Jubilant FoodWorks share price closed higher today even after the firm reported a 57.96 per cent decline in consolidated net profit for quarter ended March 2020. Share price of Jubilant FoodWorks rose nearly 6% to Rs 1614 in early trade today compared to the previous close of Rs 1524 on BSE. Jubilant Foodworks stock opened with a gain of 3.06% at Rs 1,571 today.
The stock has gained 4.26% in 2 days. The stock stands higher than 20 day, 50 day and 200 day moving averages but lower than 5 day and 100 day moving averages.
22 of 27 brokerages rate the stock "buy" or 'outperform', two "hold" and five "underperform", according to analysts' recommendations tracked by Reuters.
The operator of fast-food chains Domino's Pizza and Dunkin' Donuts reported a net profit of Rs 32.53 crore in Q4 due to the coronavirus pandemic and subsequent lockdown.
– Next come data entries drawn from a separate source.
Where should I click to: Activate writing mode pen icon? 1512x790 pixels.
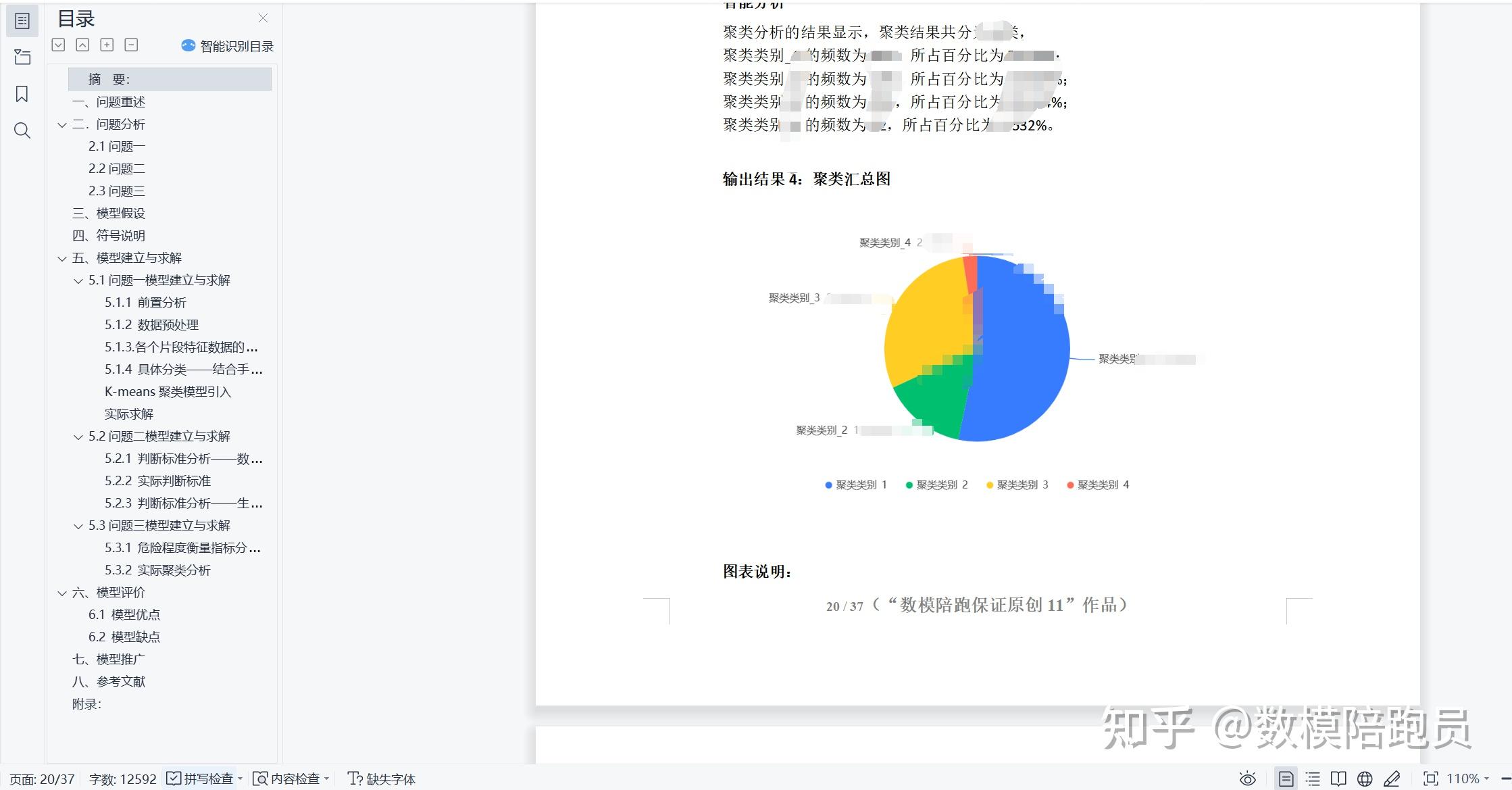tap(1392, 779)
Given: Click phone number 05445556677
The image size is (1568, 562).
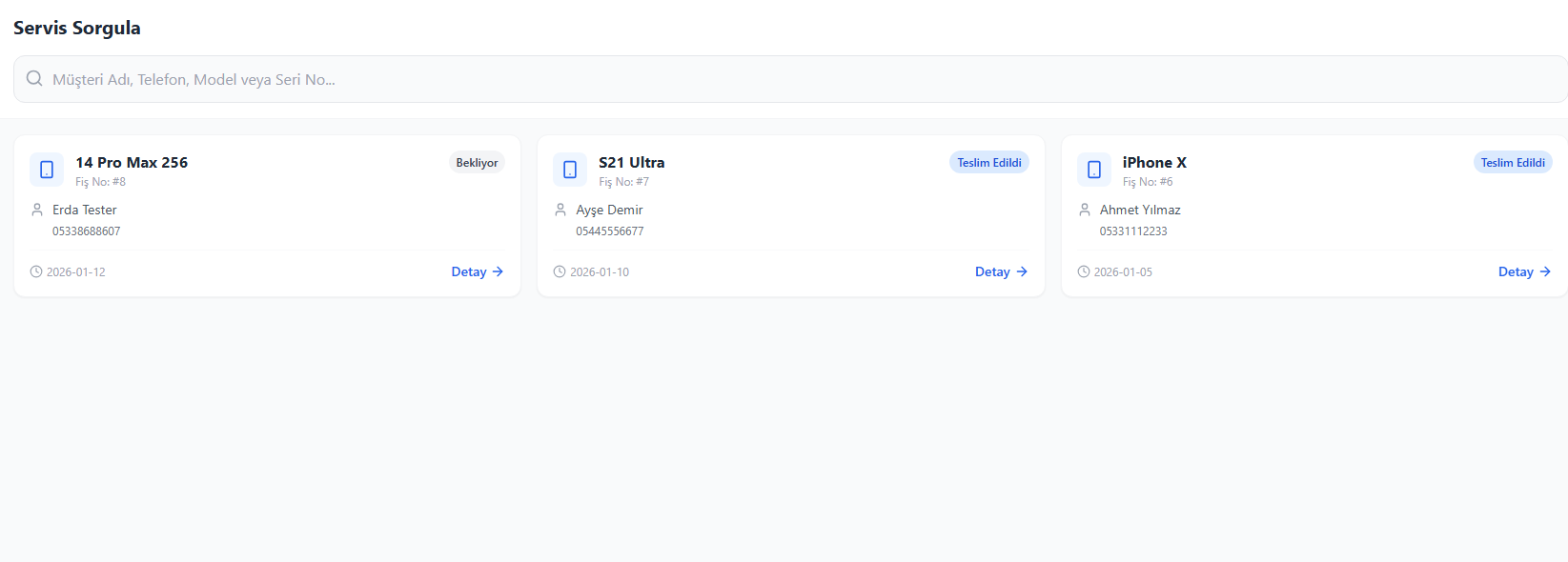Looking at the screenshot, I should 609,231.
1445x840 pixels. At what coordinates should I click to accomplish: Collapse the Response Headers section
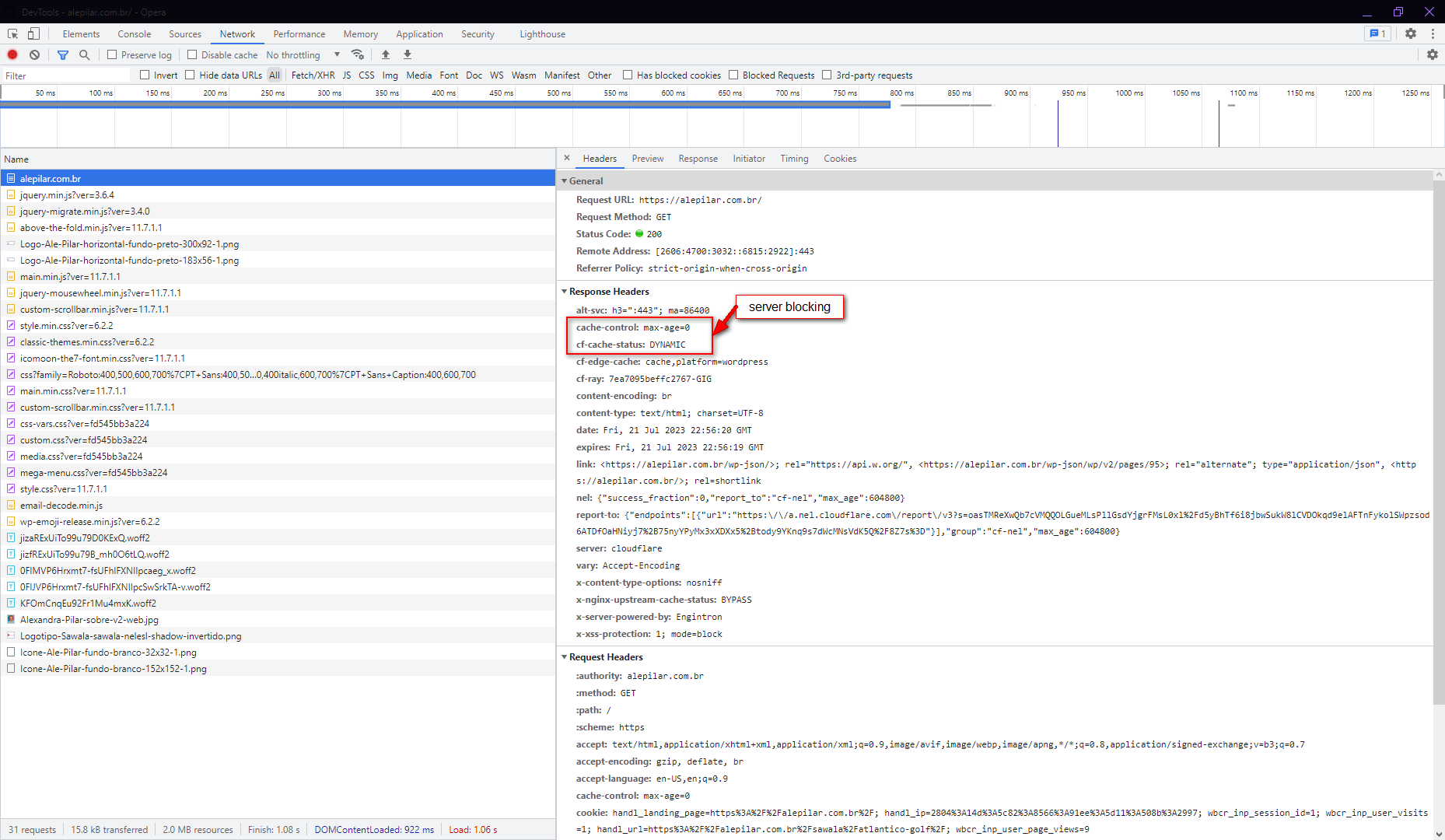pos(565,292)
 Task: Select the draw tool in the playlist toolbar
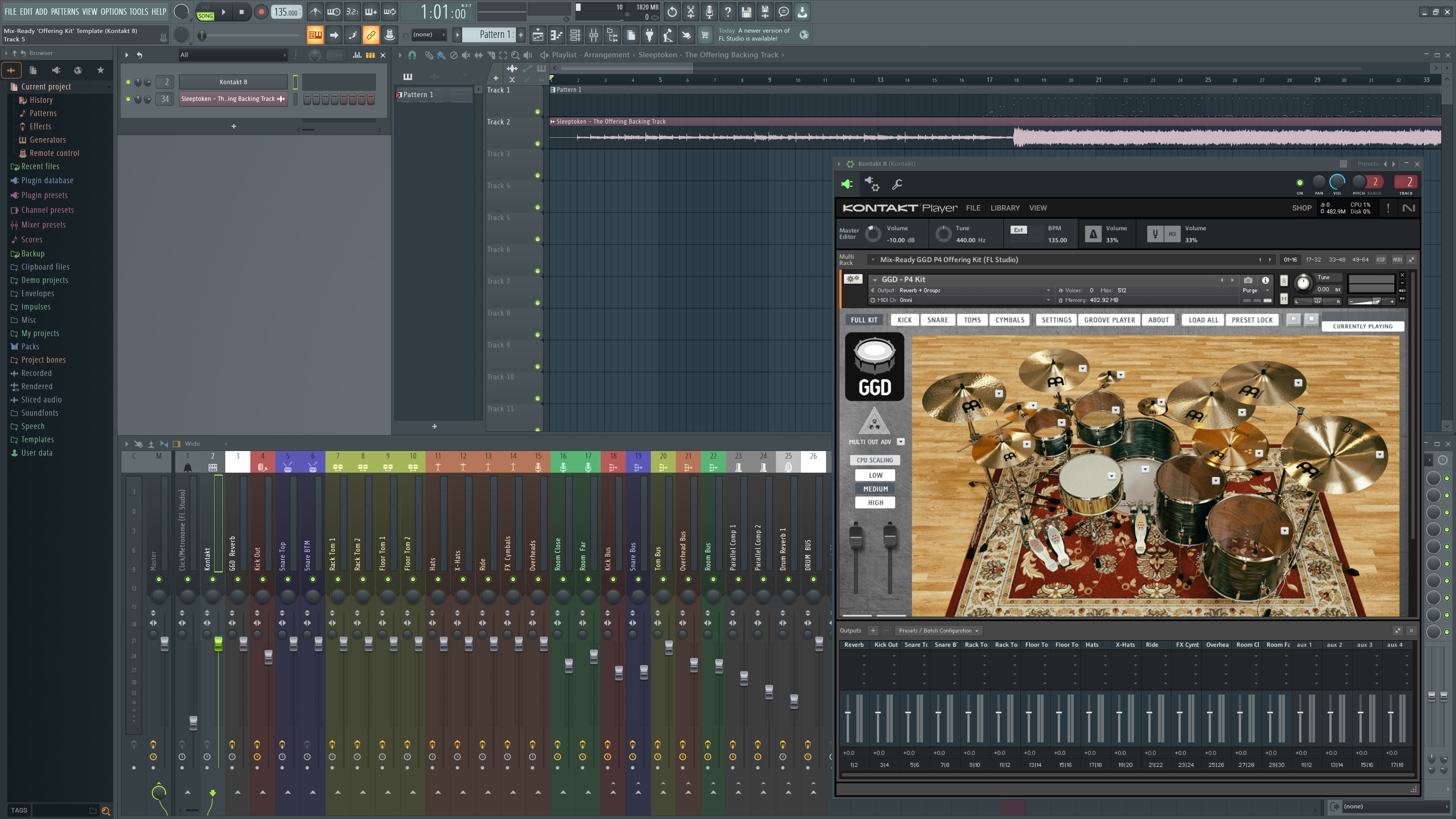tap(429, 55)
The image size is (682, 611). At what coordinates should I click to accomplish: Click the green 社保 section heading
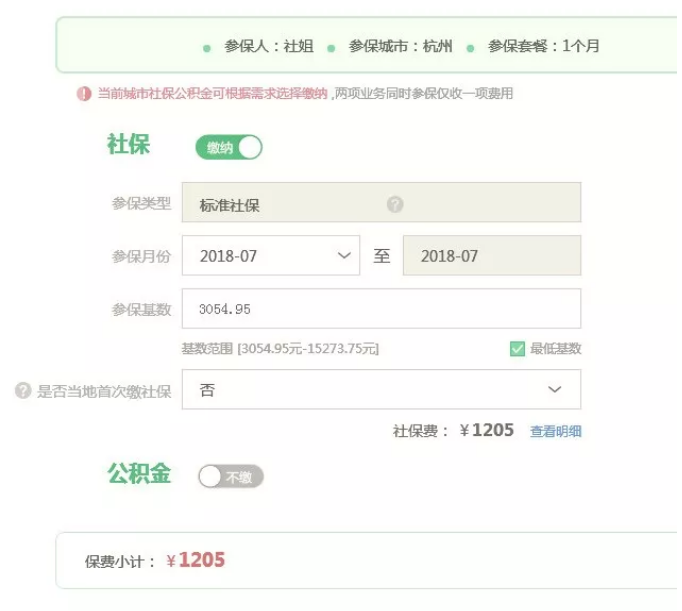(x=128, y=145)
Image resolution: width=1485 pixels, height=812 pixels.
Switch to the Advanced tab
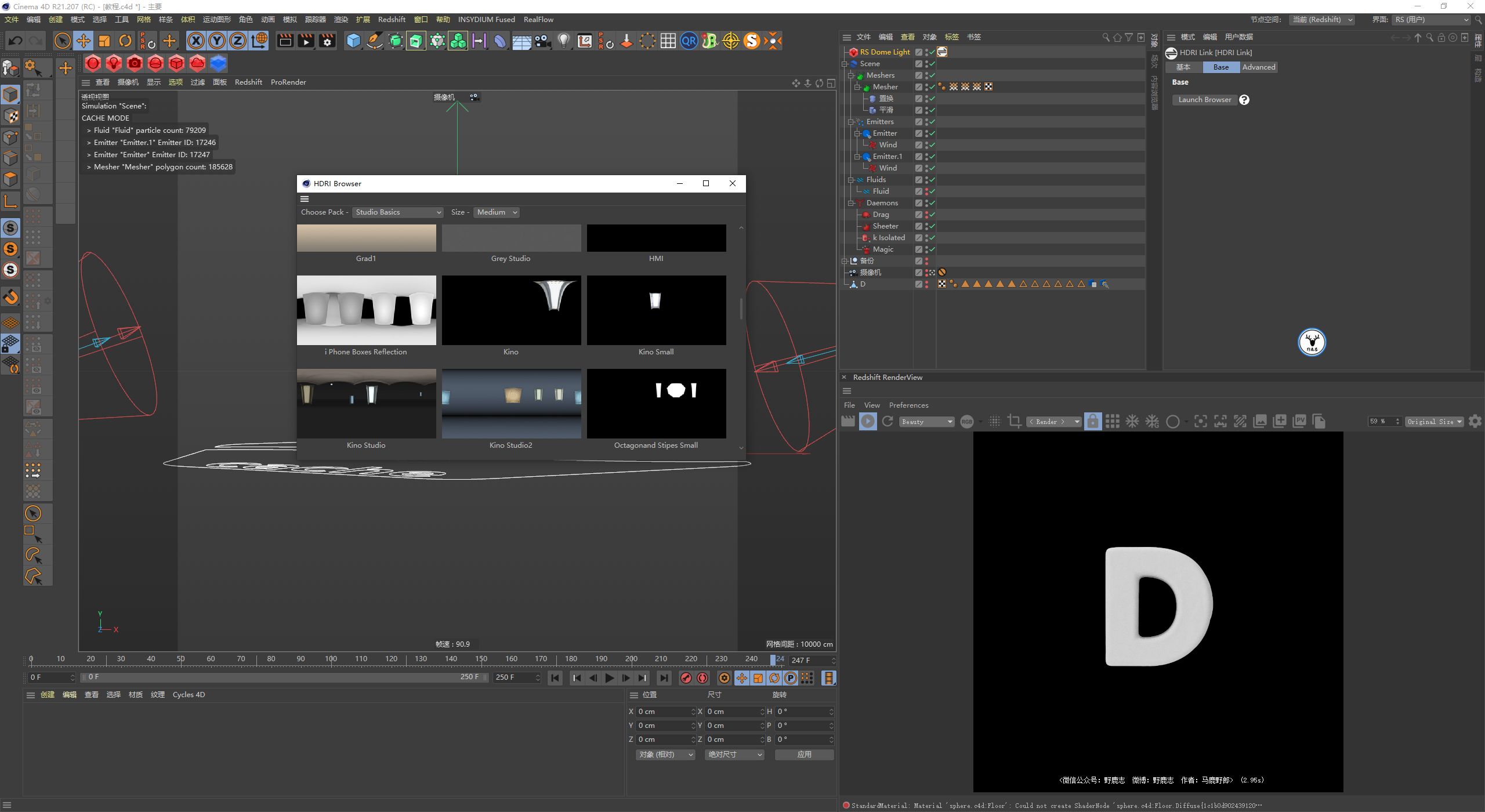[1258, 67]
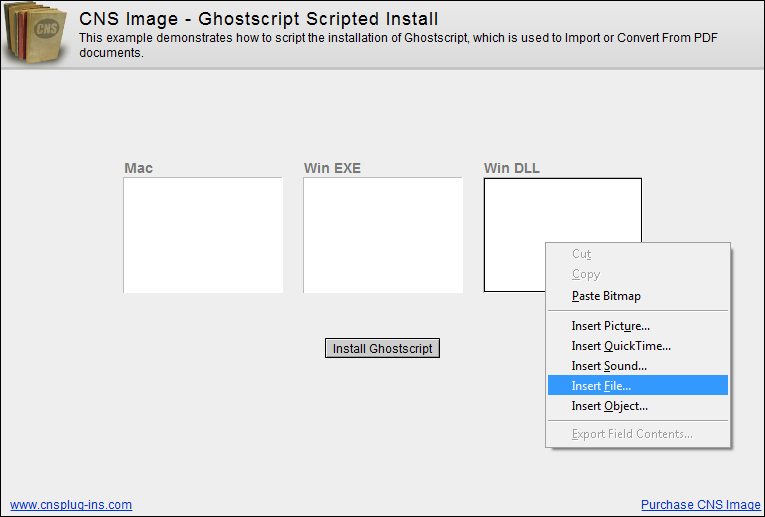Click the Win EXE field label

pyautogui.click(x=332, y=168)
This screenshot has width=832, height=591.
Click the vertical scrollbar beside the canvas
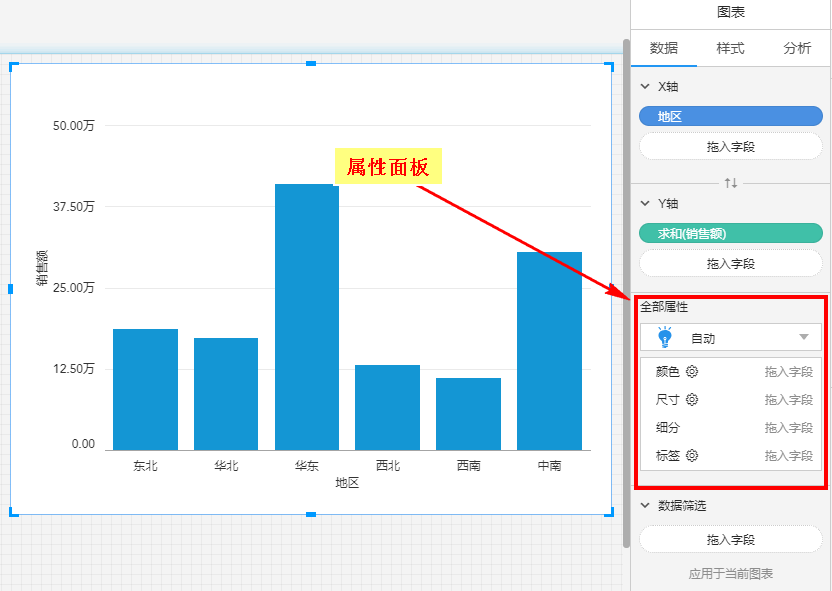[626, 290]
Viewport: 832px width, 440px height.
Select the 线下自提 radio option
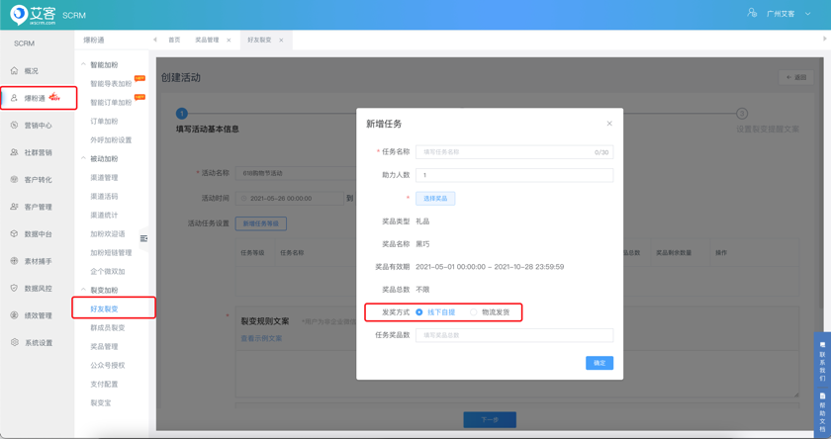coord(420,312)
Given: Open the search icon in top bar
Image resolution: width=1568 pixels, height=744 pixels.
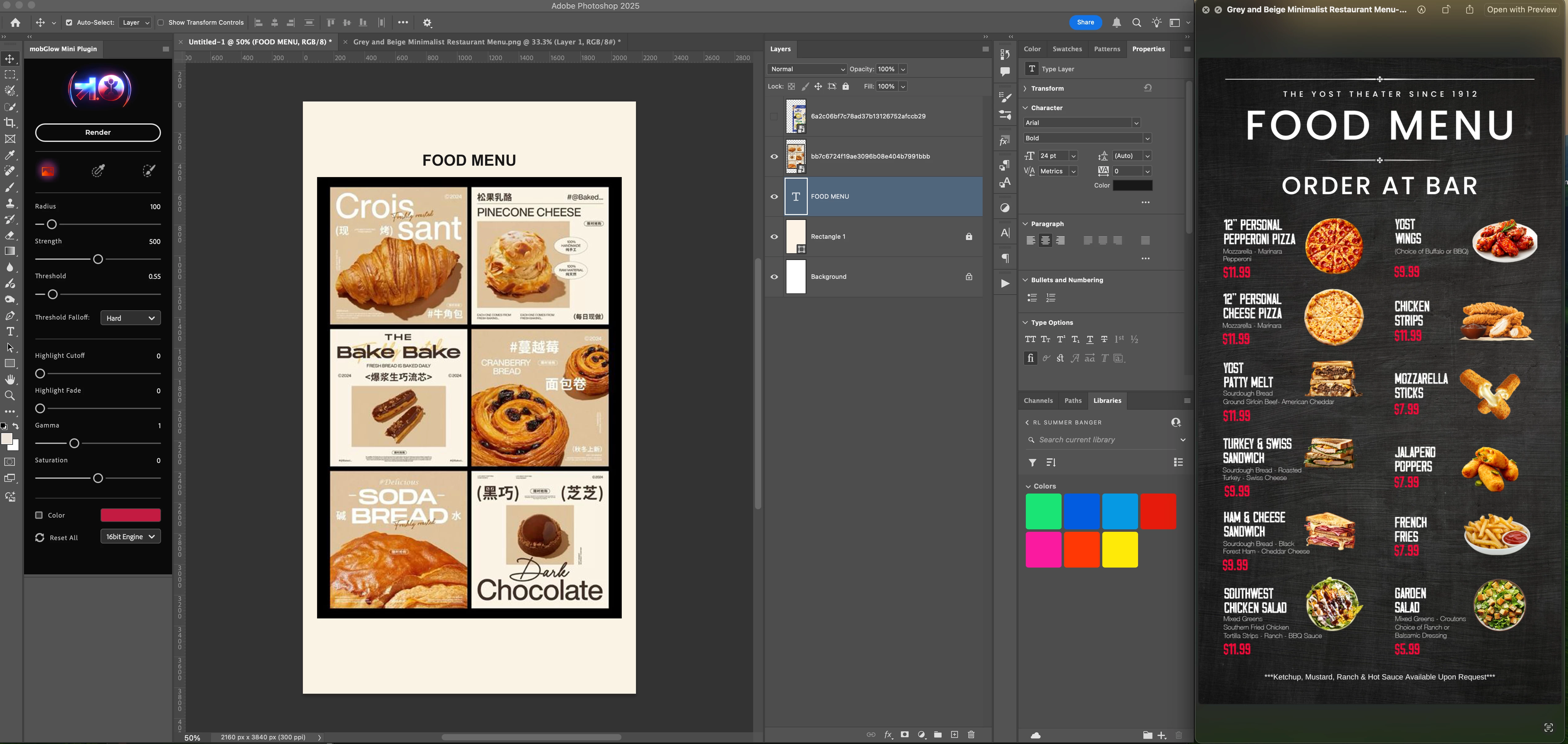Looking at the screenshot, I should point(1137,23).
It posted net profit of Rs 77.38 crore in January-March quarter a year ago.
Revenue from operations climbed 4.11 per cent to Rs 908.75 crore in Q4 against Rs 872.82 crore in the corresponding quarter of last fiscal.
There was a "sharp drop in revenue" in March due to COVID-19 pandemic and the "consequent national lockdown, which impacted the overall quarter's performance adversely", the company said.
Jubilant FoodWorks CEO Pratik Pota said, "Our strong run in Q4 was interrupted by the onset of coronavirus and the consequent lockdown."
Total expenses in Q4 rose 13.64 per cent to Rs 875 crore against Rs 769.91 crore a year ago. However, brokerages were positive about the prospects of the stock.
"The industry consolidation and efforts to improve unit economics are key positives. The company's numbers for quarter-ended March were impacted due to lockdown. Credible brand positioning with trend toward food delivery should aid market share," said CLSA.
The brokerage retained "buy" call on the stock and raised price target to Rs 1,850 from Rs 1,800 per share. Morgan Stanley said Jubliant Foodworks has superior brand perception and value proposition. It has overweight rating on stock with a target of Rs 1,900.
"The company has higher proportion of delivery and lower competitive intensity. The preparedness for new normal and cost control should drive speedy recovery as management sounded extremely focussed on execution," said Morgan Stanley.